Task set.
a - Answer each question from the post about contrail growth, marking your answers (i), (ii) and (iii).
(i) How many science studies supplied the data for the graph?
(ii) What size does Wang (2023) give for natural cirrus ice crystals?
(iii) What size do the small particles reach once calcium, sodium, manganese and zirconium attach to them?
b - Reproduce the part of the post about contrail growth starting at "The humidity needed" and ending at "crystals grow on.".

== Excerpted passage

The way modern trails grow is logarithmic, as discribed in the NASA SUCCESS campaign.
We all see that they are thick directly behind the plane. They are getting a push from the hygroscopic metallic elements in the sulfur rich fuel.
The data for this graph came from 10 science studies that recorded the growth of trails since the 1990s.
The humidity needed for trails to grow has gradually reduced, so they are now able to grow in subsaturated air. Clear blue skies.
Wang (2023) measured the size of fresh contrails, contrail cirrus, and natural cirrus ice crystals and found contrails to be much smaller than natural cirrus.
Fresh contrails = 8 µm
Contrail cirrus = 22 µm
Natural cirrus = 28 µm
This difference in size is directly related to the smaller size of the ice nuclei which the ice crystals grow on.
All of this is further proves the ice nuclei from jet engines are very small.
From this information, it can be seen that even though they are present in trace amounts, the metallic elements in the fuel play a big role in making small ice nuclei.
Jet A1 fuel is used throughout the airline industry, and the super-small particles are made from the aluminium, iron, chromium, titanium, and silicon elements in the fuel.
After which, calcium, sodium, manganese and zirconium attach to these small particles to make them grow to just the right size, 30 nm.
These small particles are then coated with sulfur making them extremely hygroscopic and able to form trails in subsaturated air, with a logarithmic profile directly behind the engine.
By altering the ratio of small nucleating metals to growth metals, the size of the finished nucei can be tightly controlled. Just like changing a cake mixture to produce a different texture cake.
All atmospheric science agrees with this interpretation, even though no single scientific study puts the whole scenario together as one unified understanding. Once it is laid out clearly, it becomes apparent.
All of the science lines up, and it fits perfectly with our observations. Trails now grow in clear blue skies because their growth is enhanced by metallic elements and sufur in the fuel.

====
== Supplied information

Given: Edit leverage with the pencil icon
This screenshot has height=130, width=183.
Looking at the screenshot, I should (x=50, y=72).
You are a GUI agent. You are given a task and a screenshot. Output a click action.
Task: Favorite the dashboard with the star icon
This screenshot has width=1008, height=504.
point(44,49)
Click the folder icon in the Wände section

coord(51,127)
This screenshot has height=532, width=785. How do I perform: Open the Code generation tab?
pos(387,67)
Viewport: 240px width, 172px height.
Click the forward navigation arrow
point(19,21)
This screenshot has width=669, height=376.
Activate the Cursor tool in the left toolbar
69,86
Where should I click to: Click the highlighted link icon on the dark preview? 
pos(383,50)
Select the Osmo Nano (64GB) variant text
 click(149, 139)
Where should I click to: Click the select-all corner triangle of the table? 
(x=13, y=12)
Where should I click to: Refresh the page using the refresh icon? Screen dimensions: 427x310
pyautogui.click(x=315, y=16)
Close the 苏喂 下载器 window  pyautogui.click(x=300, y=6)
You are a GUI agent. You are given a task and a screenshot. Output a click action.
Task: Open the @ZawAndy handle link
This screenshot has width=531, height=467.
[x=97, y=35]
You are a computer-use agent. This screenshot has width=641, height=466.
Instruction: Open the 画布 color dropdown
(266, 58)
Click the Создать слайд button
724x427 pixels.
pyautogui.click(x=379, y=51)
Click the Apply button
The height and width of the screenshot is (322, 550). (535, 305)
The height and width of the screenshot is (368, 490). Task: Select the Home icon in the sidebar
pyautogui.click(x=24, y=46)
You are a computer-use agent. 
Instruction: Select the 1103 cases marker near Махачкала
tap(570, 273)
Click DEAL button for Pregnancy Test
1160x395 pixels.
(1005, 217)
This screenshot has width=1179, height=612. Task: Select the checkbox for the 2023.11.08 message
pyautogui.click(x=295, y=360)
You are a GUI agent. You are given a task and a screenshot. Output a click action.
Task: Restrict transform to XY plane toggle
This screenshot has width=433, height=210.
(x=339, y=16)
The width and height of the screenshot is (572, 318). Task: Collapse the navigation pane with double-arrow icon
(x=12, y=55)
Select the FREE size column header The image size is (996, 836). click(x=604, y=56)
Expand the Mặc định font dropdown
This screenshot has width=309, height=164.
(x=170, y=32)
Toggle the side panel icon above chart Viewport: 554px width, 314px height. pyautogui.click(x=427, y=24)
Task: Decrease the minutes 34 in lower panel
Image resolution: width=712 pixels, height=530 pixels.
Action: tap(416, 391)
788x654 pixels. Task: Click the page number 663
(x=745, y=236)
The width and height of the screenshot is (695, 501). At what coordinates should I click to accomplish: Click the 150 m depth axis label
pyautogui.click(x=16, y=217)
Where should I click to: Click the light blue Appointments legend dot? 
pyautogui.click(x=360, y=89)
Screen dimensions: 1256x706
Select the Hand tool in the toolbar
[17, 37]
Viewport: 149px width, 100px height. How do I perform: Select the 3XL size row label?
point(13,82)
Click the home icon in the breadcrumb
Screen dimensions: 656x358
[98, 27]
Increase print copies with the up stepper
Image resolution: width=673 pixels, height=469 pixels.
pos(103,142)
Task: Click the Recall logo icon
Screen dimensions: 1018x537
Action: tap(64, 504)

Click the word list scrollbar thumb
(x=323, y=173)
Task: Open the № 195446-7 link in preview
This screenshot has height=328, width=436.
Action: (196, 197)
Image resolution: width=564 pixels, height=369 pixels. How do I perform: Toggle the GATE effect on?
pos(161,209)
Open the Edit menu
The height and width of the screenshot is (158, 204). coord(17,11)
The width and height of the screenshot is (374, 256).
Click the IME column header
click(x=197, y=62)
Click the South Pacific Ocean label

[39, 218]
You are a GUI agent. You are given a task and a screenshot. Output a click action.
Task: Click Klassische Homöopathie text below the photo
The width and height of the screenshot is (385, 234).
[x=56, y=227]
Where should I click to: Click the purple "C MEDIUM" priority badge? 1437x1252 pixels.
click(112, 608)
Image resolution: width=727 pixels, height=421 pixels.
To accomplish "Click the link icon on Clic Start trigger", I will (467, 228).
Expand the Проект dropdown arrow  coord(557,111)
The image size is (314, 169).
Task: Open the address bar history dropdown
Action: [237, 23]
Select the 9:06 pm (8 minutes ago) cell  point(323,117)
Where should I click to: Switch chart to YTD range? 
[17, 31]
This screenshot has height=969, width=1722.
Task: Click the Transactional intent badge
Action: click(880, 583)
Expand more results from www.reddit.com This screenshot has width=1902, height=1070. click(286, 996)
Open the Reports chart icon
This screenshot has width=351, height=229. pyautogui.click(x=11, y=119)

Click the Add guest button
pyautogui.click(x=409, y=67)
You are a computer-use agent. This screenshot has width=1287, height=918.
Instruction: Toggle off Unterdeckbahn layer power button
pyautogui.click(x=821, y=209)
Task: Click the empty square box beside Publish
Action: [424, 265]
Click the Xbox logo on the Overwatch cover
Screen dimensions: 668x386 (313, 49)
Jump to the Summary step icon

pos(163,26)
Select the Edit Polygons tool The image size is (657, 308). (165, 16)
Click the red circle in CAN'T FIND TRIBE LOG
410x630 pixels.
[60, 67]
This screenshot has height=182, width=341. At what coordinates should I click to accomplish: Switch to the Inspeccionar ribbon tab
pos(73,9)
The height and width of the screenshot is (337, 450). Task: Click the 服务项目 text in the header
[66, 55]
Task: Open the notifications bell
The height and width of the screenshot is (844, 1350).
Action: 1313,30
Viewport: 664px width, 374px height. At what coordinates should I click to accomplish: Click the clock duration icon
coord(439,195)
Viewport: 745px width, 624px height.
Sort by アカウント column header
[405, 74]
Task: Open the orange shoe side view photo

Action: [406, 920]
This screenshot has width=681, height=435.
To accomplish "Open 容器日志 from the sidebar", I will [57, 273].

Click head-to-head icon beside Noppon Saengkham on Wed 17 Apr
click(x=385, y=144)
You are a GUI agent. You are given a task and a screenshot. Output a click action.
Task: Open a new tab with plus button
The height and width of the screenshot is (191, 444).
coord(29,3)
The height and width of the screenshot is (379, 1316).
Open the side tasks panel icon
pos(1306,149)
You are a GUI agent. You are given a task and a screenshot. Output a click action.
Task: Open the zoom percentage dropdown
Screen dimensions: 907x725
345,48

====

Completed exercise.
a -
(i) 10
(ii) 28 µm
(iii) 30 nm

b -
The humidity needed for trails to grow has gradually reduced, so they are now able to grow in subsaturated air. Clear blue skies.
Wang (2023) measured the size of fresh contrails, contrail cirrus, and natural cirrus ice crystals and found contrails to be much smaller than natural cirrus.
Fresh contrails = 8 µm
Contrail cirrus = 22 µm
Natural cirrus = 28 µm
This difference in size is directly related to the smaller size of the ice nuclei which the ice crystals grow on.